Long-awaited National Credit Amendment Bill approved


On 12 September 2018, the National assembly adopted the National Credit Amendment Bill 2018 (Committee Bill) after having debated in Parliament, this follows the adoption by the Portfolio Committee on Trade and Industry on 7 September 2018.  Speaking during the Second Reading Debate on the National Credit Amendment Bill on Debt Intervention, the Acting Minister of Trade and Industry (the dti), Ms Lindiwe Zulu indicated that the Bill is an amendment to the National Credit Act of 2005, which came into effect in 2007 with the aim to address and prevent over-indebtedness of consumers and ensuring an accessible, consistent, responsible and equitable credit market.

“The Bill provides relief for over-indebted consumers earning less than R7 500 with unsecured debt of not more than R50 000. It will directly address the plight of the poor and low-income workers who are over-indebted.

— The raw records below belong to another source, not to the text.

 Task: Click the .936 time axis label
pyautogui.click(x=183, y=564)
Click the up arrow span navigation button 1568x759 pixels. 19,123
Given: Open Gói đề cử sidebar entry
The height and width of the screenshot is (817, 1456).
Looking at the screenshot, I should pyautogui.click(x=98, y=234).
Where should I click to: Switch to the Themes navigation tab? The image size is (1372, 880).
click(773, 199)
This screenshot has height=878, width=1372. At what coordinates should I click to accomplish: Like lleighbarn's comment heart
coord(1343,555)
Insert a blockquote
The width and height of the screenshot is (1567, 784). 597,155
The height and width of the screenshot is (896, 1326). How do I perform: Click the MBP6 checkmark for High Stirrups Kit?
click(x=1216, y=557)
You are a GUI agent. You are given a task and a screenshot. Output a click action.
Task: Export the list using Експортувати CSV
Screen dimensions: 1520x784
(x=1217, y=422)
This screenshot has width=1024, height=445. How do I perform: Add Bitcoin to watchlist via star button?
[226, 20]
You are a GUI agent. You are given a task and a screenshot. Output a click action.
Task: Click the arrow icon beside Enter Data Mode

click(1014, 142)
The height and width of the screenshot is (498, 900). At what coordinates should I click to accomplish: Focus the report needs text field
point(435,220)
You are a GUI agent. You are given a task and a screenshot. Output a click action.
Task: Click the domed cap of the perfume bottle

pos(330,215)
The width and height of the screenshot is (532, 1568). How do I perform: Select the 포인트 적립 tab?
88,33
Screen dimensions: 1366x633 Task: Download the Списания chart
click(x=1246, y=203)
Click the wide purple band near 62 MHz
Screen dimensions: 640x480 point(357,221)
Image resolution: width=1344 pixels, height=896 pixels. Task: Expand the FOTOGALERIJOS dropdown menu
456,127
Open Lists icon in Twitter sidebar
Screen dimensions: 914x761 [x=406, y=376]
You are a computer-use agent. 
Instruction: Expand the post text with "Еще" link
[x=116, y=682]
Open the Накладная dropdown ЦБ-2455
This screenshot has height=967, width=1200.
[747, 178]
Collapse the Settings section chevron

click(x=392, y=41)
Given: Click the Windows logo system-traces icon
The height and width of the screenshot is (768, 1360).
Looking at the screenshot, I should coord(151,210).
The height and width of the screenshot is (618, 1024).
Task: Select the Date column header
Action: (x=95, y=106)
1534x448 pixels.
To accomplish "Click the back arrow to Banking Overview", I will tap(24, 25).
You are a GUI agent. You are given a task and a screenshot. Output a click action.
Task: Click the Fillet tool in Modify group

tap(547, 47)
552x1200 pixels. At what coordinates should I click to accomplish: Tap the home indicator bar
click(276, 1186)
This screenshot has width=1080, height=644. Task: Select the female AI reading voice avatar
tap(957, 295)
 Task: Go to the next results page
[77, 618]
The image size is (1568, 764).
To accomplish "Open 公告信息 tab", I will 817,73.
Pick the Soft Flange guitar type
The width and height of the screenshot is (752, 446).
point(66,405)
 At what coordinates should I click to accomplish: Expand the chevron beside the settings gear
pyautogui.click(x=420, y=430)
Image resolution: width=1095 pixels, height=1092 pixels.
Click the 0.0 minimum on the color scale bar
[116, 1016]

It also intends to encourage and enforce responsible lending and borrowing,” said Zulu.

She added that the Bill introduces a new effective and accessible debt counselling and personal insolvency framework for over-indebted low-income consumers.  Additionally, she said that approximately 38% of 25 million credit active consumers have impaired credit records.

“The Bill provides a balance that addresses the needs of the consumers and promotes responsible borrowing by credit providers.  In addition, the Bill tackled some of the concerns of credit providers. It distinguishes between secured and unsecured credit in accordance with the Task Team Agreements entered into in 2010 by the National Credit Regulator and the credit providers to limit the reduction for interest on unsecured debt. Taking the repo rate into account ensures that banks will not be unfairly prejudiced by a reduction. This will form part of the regulations,” said Zulu.

Zulu added that the Bill will improve the collection of bad debt amongst over-indebted low income consumers by credit providers. In South Africa, approximately R879 million of bad debt is collected by credit providers through debt counselling on a monthly basis.